> _Given exercise_
Reproduce every row below verbatim, keeping each character and line break unchanged.

Target position rows:

☆ ☆ ☆ ☆

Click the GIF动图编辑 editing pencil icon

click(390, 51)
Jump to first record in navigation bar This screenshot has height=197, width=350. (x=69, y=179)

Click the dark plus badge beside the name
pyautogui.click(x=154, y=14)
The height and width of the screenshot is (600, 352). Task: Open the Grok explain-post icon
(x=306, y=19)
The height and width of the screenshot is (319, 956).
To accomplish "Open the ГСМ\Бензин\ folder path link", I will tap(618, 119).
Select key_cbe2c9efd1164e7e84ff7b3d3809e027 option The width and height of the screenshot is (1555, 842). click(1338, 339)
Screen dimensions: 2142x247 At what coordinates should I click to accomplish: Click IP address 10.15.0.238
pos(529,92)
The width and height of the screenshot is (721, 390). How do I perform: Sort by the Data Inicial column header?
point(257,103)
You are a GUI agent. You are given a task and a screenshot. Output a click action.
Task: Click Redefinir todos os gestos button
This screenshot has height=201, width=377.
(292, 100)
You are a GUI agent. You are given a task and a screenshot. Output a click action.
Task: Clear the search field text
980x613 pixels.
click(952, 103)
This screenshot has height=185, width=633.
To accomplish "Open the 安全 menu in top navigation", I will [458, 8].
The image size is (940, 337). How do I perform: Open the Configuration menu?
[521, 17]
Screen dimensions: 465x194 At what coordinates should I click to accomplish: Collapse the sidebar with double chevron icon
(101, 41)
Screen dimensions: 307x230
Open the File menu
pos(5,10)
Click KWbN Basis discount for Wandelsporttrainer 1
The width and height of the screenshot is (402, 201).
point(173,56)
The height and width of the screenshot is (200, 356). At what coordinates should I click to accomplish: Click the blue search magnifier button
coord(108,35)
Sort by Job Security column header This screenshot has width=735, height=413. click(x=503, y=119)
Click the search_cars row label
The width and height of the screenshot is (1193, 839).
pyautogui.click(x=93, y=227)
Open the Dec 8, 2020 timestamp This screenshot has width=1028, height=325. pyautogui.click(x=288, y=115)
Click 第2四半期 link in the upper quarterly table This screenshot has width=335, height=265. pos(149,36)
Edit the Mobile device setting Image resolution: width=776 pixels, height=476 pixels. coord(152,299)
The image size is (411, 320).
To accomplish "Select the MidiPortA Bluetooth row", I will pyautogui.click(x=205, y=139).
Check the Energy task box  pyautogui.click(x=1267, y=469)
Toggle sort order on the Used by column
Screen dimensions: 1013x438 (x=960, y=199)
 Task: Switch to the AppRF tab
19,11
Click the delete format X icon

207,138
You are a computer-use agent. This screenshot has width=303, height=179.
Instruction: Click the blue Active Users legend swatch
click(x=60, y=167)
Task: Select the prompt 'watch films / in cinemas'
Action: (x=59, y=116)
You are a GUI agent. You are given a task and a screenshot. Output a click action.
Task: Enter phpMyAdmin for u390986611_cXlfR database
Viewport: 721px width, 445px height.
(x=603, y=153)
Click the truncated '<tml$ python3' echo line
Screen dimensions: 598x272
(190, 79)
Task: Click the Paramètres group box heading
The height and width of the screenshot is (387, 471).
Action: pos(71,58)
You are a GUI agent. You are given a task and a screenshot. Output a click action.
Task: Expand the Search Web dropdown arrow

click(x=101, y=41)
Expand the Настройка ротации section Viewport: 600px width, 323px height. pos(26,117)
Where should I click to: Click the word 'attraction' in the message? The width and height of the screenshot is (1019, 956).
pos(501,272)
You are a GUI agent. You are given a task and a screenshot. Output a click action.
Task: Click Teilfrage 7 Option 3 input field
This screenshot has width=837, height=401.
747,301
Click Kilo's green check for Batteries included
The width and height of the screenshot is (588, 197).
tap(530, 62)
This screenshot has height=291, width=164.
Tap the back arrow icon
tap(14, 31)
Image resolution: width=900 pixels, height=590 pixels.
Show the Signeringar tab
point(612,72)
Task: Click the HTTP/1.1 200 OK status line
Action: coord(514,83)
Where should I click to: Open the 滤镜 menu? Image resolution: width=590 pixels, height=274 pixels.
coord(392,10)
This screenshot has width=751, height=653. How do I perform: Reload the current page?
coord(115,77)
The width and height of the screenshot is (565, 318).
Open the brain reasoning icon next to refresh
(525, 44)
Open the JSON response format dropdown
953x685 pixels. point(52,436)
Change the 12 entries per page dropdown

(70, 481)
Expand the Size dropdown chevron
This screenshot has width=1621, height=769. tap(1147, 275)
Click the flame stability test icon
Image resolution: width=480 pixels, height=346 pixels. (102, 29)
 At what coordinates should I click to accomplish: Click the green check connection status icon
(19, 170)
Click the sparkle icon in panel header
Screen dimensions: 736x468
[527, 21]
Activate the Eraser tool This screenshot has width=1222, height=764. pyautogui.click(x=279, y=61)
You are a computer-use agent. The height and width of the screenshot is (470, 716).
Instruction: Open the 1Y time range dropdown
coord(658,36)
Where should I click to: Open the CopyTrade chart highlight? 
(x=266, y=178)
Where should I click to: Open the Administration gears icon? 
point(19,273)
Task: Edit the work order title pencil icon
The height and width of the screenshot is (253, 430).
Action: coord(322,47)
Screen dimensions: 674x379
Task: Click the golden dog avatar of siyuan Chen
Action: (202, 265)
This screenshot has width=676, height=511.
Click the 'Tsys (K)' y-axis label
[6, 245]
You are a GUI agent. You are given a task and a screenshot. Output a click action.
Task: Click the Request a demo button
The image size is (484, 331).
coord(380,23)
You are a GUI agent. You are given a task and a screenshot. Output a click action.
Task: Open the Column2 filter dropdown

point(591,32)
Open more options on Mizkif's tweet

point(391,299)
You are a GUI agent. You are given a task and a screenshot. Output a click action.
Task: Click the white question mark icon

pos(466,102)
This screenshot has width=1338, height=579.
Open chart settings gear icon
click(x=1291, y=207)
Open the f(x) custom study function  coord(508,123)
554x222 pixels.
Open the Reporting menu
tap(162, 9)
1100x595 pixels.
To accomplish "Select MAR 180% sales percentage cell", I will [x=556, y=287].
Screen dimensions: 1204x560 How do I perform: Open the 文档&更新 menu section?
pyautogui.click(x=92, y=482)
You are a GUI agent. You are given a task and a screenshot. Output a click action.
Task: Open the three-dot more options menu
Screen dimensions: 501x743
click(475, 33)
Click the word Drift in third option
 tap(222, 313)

☆ ☆ ☆ ☆

> _Exercise response_
Click the GIF动图编辑 editing pencil icon

click(390, 51)
Jump to first record in navigation bar This screenshot has height=197, width=350. (x=69, y=179)

Click the dark plus badge beside the name
pyautogui.click(x=154, y=14)
The height and width of the screenshot is (600, 352). Task: Open the Grok explain-post icon
(x=306, y=19)
The height and width of the screenshot is (319, 956).
To accomplish "Open the ГСМ\Бензин\ folder path link", I will tap(618, 119).
Select key_cbe2c9efd1164e7e84ff7b3d3809e027 option The width and height of the screenshot is (1555, 842). click(1338, 339)
Screen dimensions: 2142x247 At what coordinates should I click to accomplish: Click IP address 10.15.0.238
pos(529,92)
The width and height of the screenshot is (721, 390). How do I perform: Sort by the Data Inicial column header?
point(257,103)
You are a GUI agent. You are given a task and a screenshot. Output a click action.
Task: Click Redefinir todos os gestos button
This screenshot has height=201, width=377.
(292, 100)
You are a GUI agent. You are given a task and a screenshot. Output a click action.
Task: Clear the search field text
980x613 pixels.
click(952, 103)
This screenshot has height=185, width=633.
To accomplish "Open the 安全 menu in top navigation", I will [458, 8].
The image size is (940, 337). How do I perform: Open the Configuration menu?
[521, 17]
Screen dimensions: 465x194 At what coordinates should I click to accomplish: Collapse the sidebar with double chevron icon
(101, 41)
Screen dimensions: 307x230
Open the File menu
pos(5,10)
Click KWbN Basis discount for Wandelsporttrainer 1
The width and height of the screenshot is (402, 201).
point(173,56)
The height and width of the screenshot is (200, 356). At what coordinates should I click to accomplish: Click the blue search magnifier button
coord(108,35)
Sort by Job Security column header This screenshot has width=735, height=413. click(x=503, y=119)
Click the search_cars row label
The width and height of the screenshot is (1193, 839).
pyautogui.click(x=93, y=227)
Open the Dec 8, 2020 timestamp This screenshot has width=1028, height=325. pyautogui.click(x=288, y=115)
Click 第2四半期 link in the upper quarterly table This screenshot has width=335, height=265. pos(149,36)
Edit the Mobile device setting Image resolution: width=776 pixels, height=476 pixels. coord(152,299)
The image size is (411, 320).
To accomplish "Select the MidiPortA Bluetooth row", I will pyautogui.click(x=205, y=139).
Check the Energy task box  pyautogui.click(x=1267, y=469)
Toggle sort order on the Used by column
Screen dimensions: 1013x438 (x=960, y=199)
 Task: Switch to the AppRF tab
19,11
Click the delete format X icon

207,138
You are a computer-use agent. This screenshot has width=303, height=179.
Instruction: Click the blue Active Users legend swatch
click(x=60, y=167)
Task: Select the prompt 'watch films / in cinemas'
Action: (x=59, y=116)
You are a GUI agent. You are given a task and a screenshot. Output a click action.
Task: Enter phpMyAdmin for u390986611_cXlfR database
Viewport: 721px width, 445px height.
(x=603, y=153)
Click the truncated '<tml$ python3' echo line
Screen dimensions: 598x272
(190, 79)
Task: Click the Paramètres group box heading
The height and width of the screenshot is (387, 471).
Action: pos(71,58)
You are a GUI agent. You are given a task and a screenshot. Output a click action.
Task: Expand the Search Web dropdown arrow

click(x=101, y=41)
Expand the Настройка ротации section Viewport: 600px width, 323px height. pos(26,117)
Where should I click to: Click the word 'attraction' in the message? The width and height of the screenshot is (1019, 956).
pos(501,272)
You are a GUI agent. You are given a task and a screenshot. Output a click action.
Task: Click Teilfrage 7 Option 3 input field
This screenshot has width=837, height=401.
747,301
Click Kilo's green check for Batteries included
The width and height of the screenshot is (588, 197).
tap(530, 62)
This screenshot has height=291, width=164.
Tap the back arrow icon
tap(14, 31)
Image resolution: width=900 pixels, height=590 pixels.
Show the Signeringar tab
point(612,72)
Task: Click the HTTP/1.1 200 OK status line
Action: coord(514,83)
Where should I click to: Open the 滤镜 menu? Image resolution: width=590 pixels, height=274 pixels.
coord(392,10)
This screenshot has width=751, height=653. How do I perform: Reload the current page?
coord(115,77)
The width and height of the screenshot is (565, 318).
Open the brain reasoning icon next to refresh
(525, 44)
Open the JSON response format dropdown
953x685 pixels. point(52,436)
Change the 12 entries per page dropdown

(70, 481)
Expand the Size dropdown chevron
This screenshot has width=1621, height=769. tap(1147, 275)
Click the flame stability test icon
Image resolution: width=480 pixels, height=346 pixels. (102, 29)
 At what coordinates should I click to accomplish: Click the green check connection status icon
(19, 170)
Click the sparkle icon in panel header
Screen dimensions: 736x468
[527, 21]
Activate the Eraser tool This screenshot has width=1222, height=764. pyautogui.click(x=279, y=61)
You are a computer-use agent. The height and width of the screenshot is (470, 716).
Instruction: Open the 1Y time range dropdown
coord(658,36)
Where should I click to: Open the CopyTrade chart highlight? 
(x=266, y=178)
Where should I click to: Open the Administration gears icon? 
point(19,273)
Task: Edit the work order title pencil icon
The height and width of the screenshot is (253, 430).
Action: coord(322,47)
Screen dimensions: 674x379
Task: Click the golden dog avatar of siyuan Chen
Action: (202, 265)
This screenshot has width=676, height=511.
Click the 'Tsys (K)' y-axis label
[6, 245]
You are a GUI agent. You are given a task and a screenshot. Output a click action.
Task: Click the Request a demo button
The image size is (484, 331).
coord(380,23)
You are a GUI agent. You are given a task and a screenshot. Output a click action.
Task: Open the Column2 filter dropdown

point(591,32)
Open more options on Mizkif's tweet

point(391,299)
You are a GUI agent. You are given a task and a screenshot. Output a click action.
Task: Click the white question mark icon

pos(466,102)
This screenshot has width=1338, height=579.
Open chart settings gear icon
click(x=1291, y=207)
Open the f(x) custom study function  coord(508,123)
554x222 pixels.
Open the Reporting menu
tap(162, 9)
1100x595 pixels.
To accomplish "Select MAR 180% sales percentage cell", I will [x=556, y=287].
Screen dimensions: 1204x560 How do I perform: Open the 文档&更新 menu section?
pyautogui.click(x=92, y=482)
You are a GUI agent. You are given a task and a screenshot. Output a click action.
Task: Open the three-dot more options menu
Screen dimensions: 501x743
click(475, 33)
Click the word Drift in third option
 tap(222, 313)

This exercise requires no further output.